Wie anders war das, als er Jahrzehnte zuvor zum ersten Mal nach England kam – als Bettelkind, vertrieben aus seiner Geburtsstadt Paris, auf der Flucht vor Krieg und Belagerung durch die Deutschen – die eigenen Leute!
Er braucht jetzt ein paar Stunden Nachtruhe.
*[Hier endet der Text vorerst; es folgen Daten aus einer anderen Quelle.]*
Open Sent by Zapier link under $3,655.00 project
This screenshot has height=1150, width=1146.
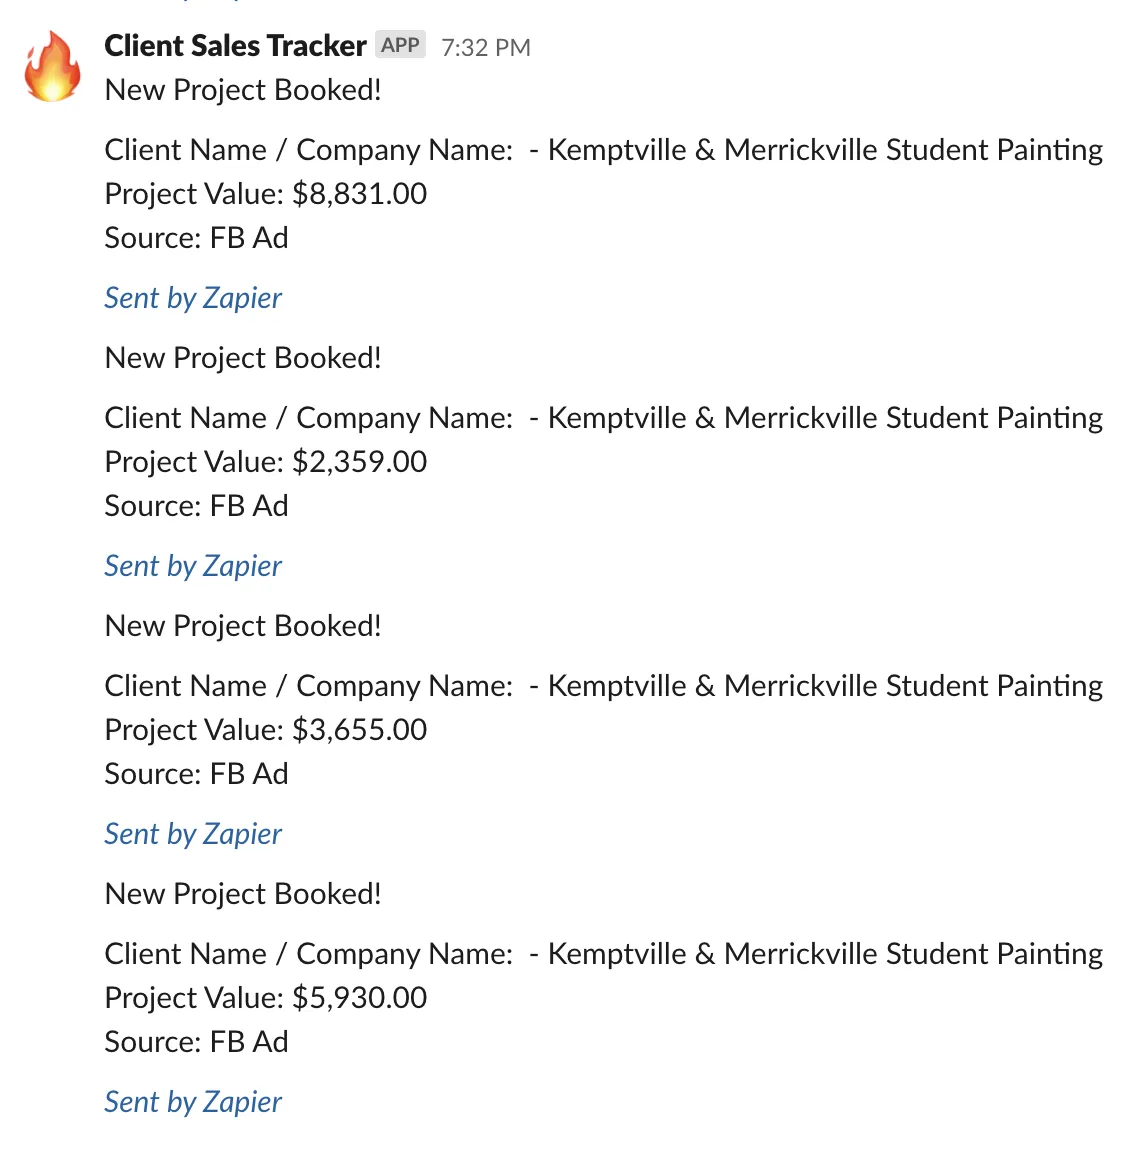pos(193,835)
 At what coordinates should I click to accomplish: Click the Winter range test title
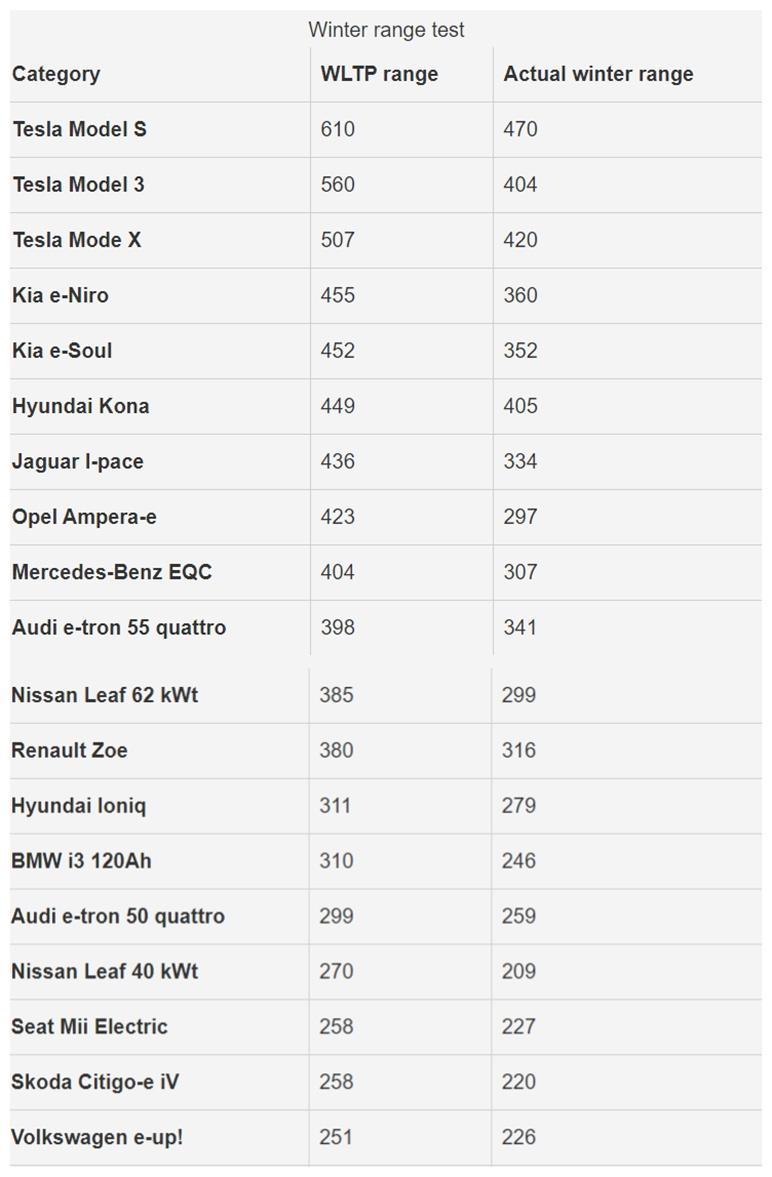pyautogui.click(x=386, y=30)
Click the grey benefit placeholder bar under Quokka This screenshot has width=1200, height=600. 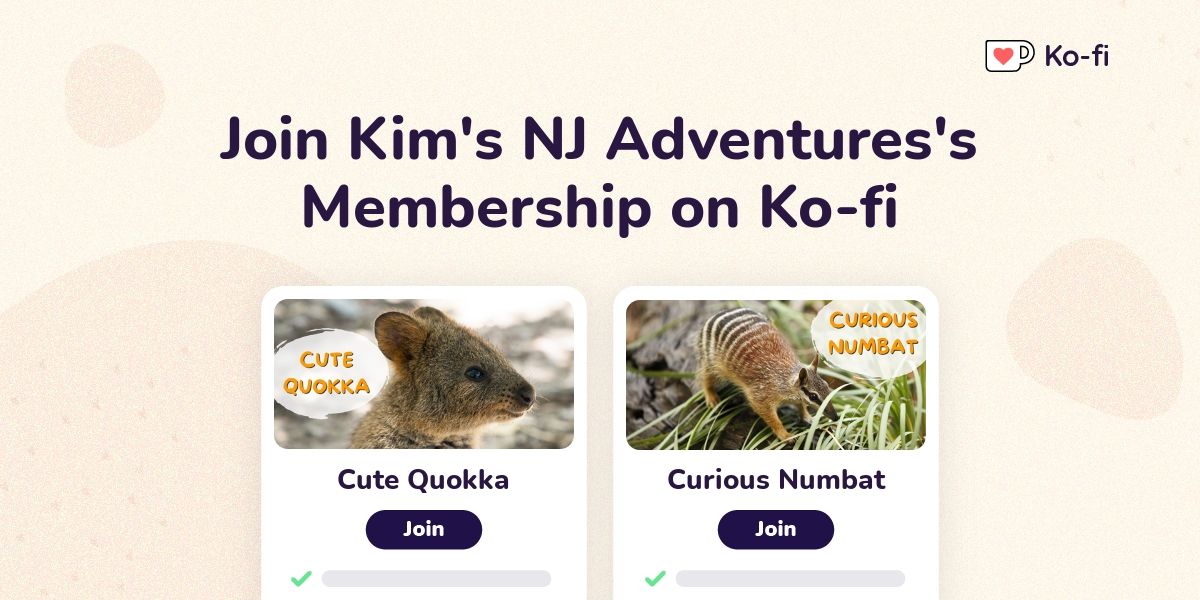pos(436,578)
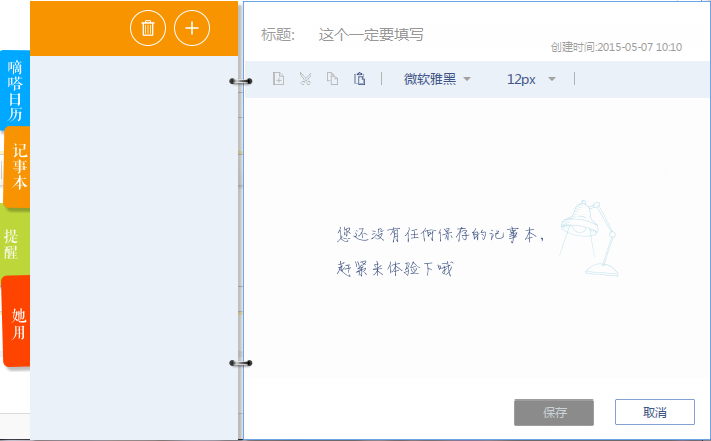Open the 微软雅黑 font dropdown

pyautogui.click(x=437, y=79)
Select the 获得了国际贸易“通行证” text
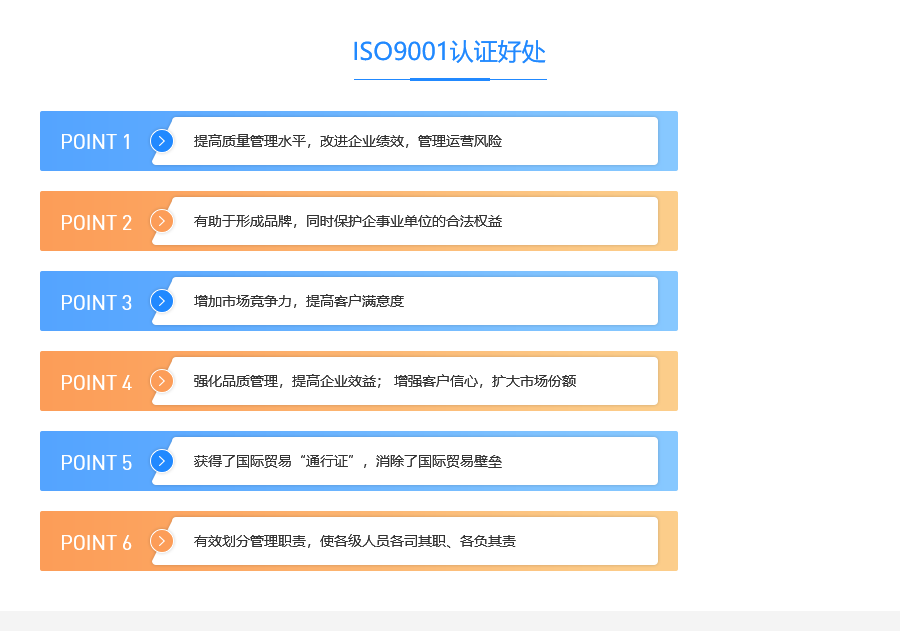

Die Störung ärgert ihn, zerstört die Abrundung des Tages, die Zufriedenheit, die er zum ersten Mal seit langer Zeit empfinden darf.
"Wer ist denn da?" – Die Frage richtet der Passagier eher an sich selbst, als er an die dunkel getäfelte Kabinentür tritt und die Hand nach dem Drehknauf ausstreckt.
"Herr Ingenieur, Sie haben etwas vergessen!", zischt eine Stimme, die offenbar mit Rücksicht auf schon schlafende Passagiere Lärm vermeiden will und auf diese Weise unmöglich zu erkennen ist.
Was kann er schon vergessen haben? Die Papiere liegen sicher verwahrt im Tresor der Zahlmeisterei, und es wäre ihm nie in den Sinn gekommen, sie zu einem Anlass wie dem Abendessen mitzunehmen. Er ließe sich auch nie so weit gehen, bei Tisch seine Uhr, sein Notizbuch, seine Brieftasche oder sonst einen Gegenstand abzulegen. Es ist eher die Neugier, die ihn dazu bringt, noch mit dem Mantel in der Hand die Tür zu öffnen und hinauszuspähen, und der Wunsch, den unwillkommenen Moment möglichst schnell hinter sich zu bringen.
Im Gang brennt um diese Zeit die Notbeleuchtung, so dass er die Person neben der Tür nur als Schatten wahrnimmt. "Was...?", bringt er gerade noch hervor, dann wird ihm etwas Übelriechendes über Mund und Nase gepresst – die zweite Person auf der anderen Seite der Kabinentür hat er nicht bemerkt. Kurz wird ihm bewusst, dass er Chloroform einatmet. In Panik reißt er die Augen auf, wirft die Hände hoch, doch das Betäubungsmittel wirkt so schnell, dass er im gleichen Moment das Bewusstsein verliert.
"Schnell!", flüstert einer der Männer dem anderen zu, greift dem Bewusstlosen unter die Achseln und schleift ihn in Richtung Treppe, wo der zweite Mann die Füße nimmt. Gemeinsam tragen sie ihn nach oben.
Es gibt keine Zeugen. Niemand wird an Deck sein, die Wache gerade auf der anderen Seite des Passagierdampfers, das Augenmerk ohnehin eher auf die See gerichtet als auf das, was an Bord geschieht. Wenn ein möglicher Zeuge auftauchte, hätte man eine Ausrede parat: Dem Mann ist schlecht geworden, er braucht frische Luft, bitte helfen Sie uns doch, den Herrn Ingenieur in seine Kabine zurückzubringen. Man würde den Plan vertagen müssen, auch wenn sich eine Gelegenheit wie jetzt so schnell nicht wieder ergäbe. Es ist jedoch kein Zeuge da: Niemand sieht oder hört, wie den beiden Gestalten der schwere leblose Körper aus den Händen rutscht und auf die Planken fällt. Sofort nehmen sie ihn wieder hoch, der Mantel bleibt liegen. Man schaukelt den Körper zweimal hin und her, um den Bewusstlosen mit dem nötigen Schwung über die Reling zu schleudern. In kurzem Bogen taumelt er als dunkler Schatten in die Tiefe und schlägt aufs Wasser. Das Klatschen geht im Rauschen der Bugwelle unter.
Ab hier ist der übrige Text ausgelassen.